Why 10 minutes beats 2 hours once a week

One of the most common mistakes families make when preparing for the SEAG transfer test is treating practice like a chore that can be batched — a few hours on Saturday, then nothing until the following weekend. This approach feels productive, but the research on learning suggests it is far less effective than daily short practice.

The reason is a well-documented phenomenon called spaced repetition. When information is revisited at spaced intervals over multiple days, it is encoded into long-term memory far more effectively than the same total time spent in a single sitting. A child who does 10 minutes of SEAG maths practice every day for a week will remember those concepts better in November than a child who spent 70 minutes on the same material in one Saturday session.

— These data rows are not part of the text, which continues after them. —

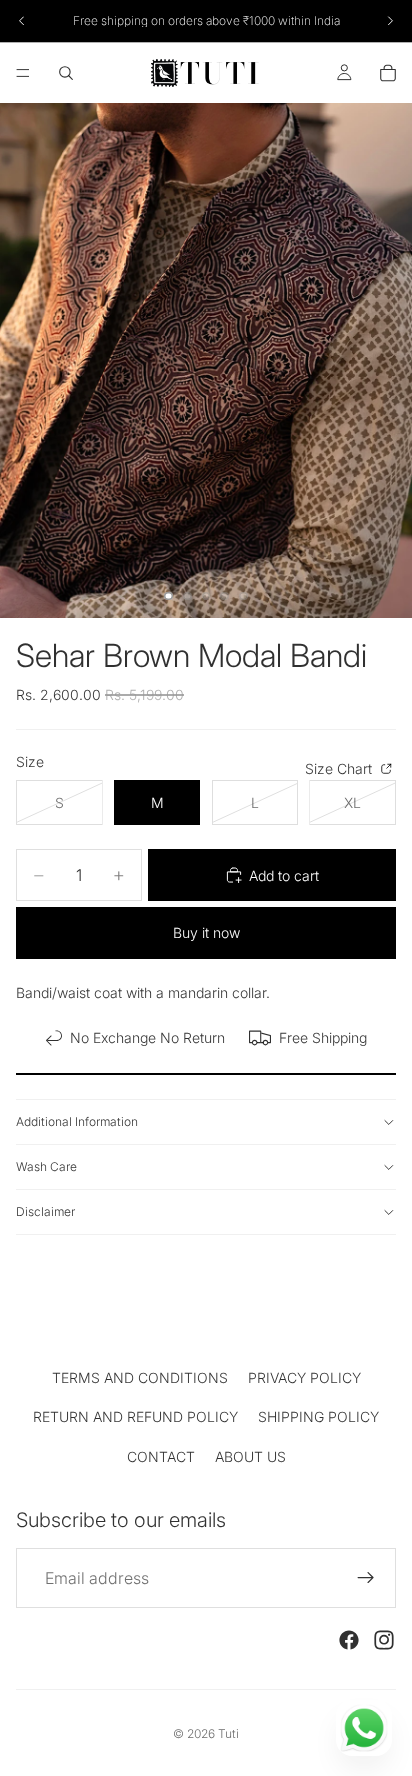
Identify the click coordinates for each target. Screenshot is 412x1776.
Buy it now (206, 932)
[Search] (66, 73)
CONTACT (161, 1456)
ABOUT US (250, 1456)
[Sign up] (366, 1578)
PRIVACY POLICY (304, 1377)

What makes 10 minutes effective?

A 10-minute SEAG session works because it is:

  • Low enough resistance to actually happen. A child who knows they only need to do 10 minutes is unlikely to argue about it. A child facing a 45-minute session after school and homework often will.
  • Short enough to stay focused. Attention and accuracy both decline in children after about 20–25 minutes of concentrated work. A 10-minute session sits entirely within the focus window — which means higher quality practice, fewer careless errors, and better retention.
  • Consistent enough to build real habit. The goal of SEAG preparation is not to have one great session — it is to build a routine that continues for months. Daily 10-minute sessions compound. By the time November arrives, a child who has done 10 minutes per day since September has completed over 60 practice sessions.

How to build a 10-minute daily SEAG habit

Habit research consistently identifies the same elements in habits that stick. Apply them to SEAG practice:

1. Attach it to an existing routine

Habits that are tethered to existing behaviours are far more likely to persist. "SEAG practice happens right after dinner" or "right after homework is finished" creates a natural cue. The habit does not need a reminder — it follows automatically from the existing routine.

2. Make it impossible to avoid

Have the device ready, logged in, and on the right page before your child sits down. Every extra step between "it is SEAG time" and "the first question is on the screen" is a small source of friction that erodes habit compliance over time. Remove as much friction as possible.

3. Keep the bar low on hard days

On days when your child is tired, unwell, or upset, doing 5 questions is better than doing nothing. A shorter session preserves the streak and the habit — missing entirely does not. The goal is never zero.

4. Track completion, not just scores

Score-based tracking can discourage children on off days. Completion-based tracking — "you have done 12 sessions in a row" — is always positive and always within the child's control. SEAG Genius tracks both, so you can choose which to emphasise with your child based on what motivates them.

5. Celebrate consistency out loud

"You have done SEAG practice every day this week" is worth saying. It reinforces the child's identity as someone who practises consistently — and identity-level habits are the ones that stick long-term.

What 10 minutes per day looks like in practice

Monday: 8 maths questions (fractions focus) — 10 mins

Tuesday: 8 English questions (comprehension) — 10 mins

Wednesday: 8 maths questions (measures/shape) — 10 mins

Thursday: 8 English questions (grammar/spelling) — 10 mins

Friday: 6 mixed questions + answer review — 10 mins

Saturday: Review of the week's wrong answers only — 5–10 mins

Sunday: Rest

This schedule requires about 65 minutes per week of focused practice. Over 12 weeks (3 months), that is approximately 780 minutes — 13 hours — of high-quality, consistent SEAG practice. All from 10 minutes per day.

Starting the habit this week

The hardest part of any habit is starting. Pick a time slot, set a 10-minute timer, and open SEAG Genius. Do not aim for perfect sessions — aim for consistent ones. Perfect will follow.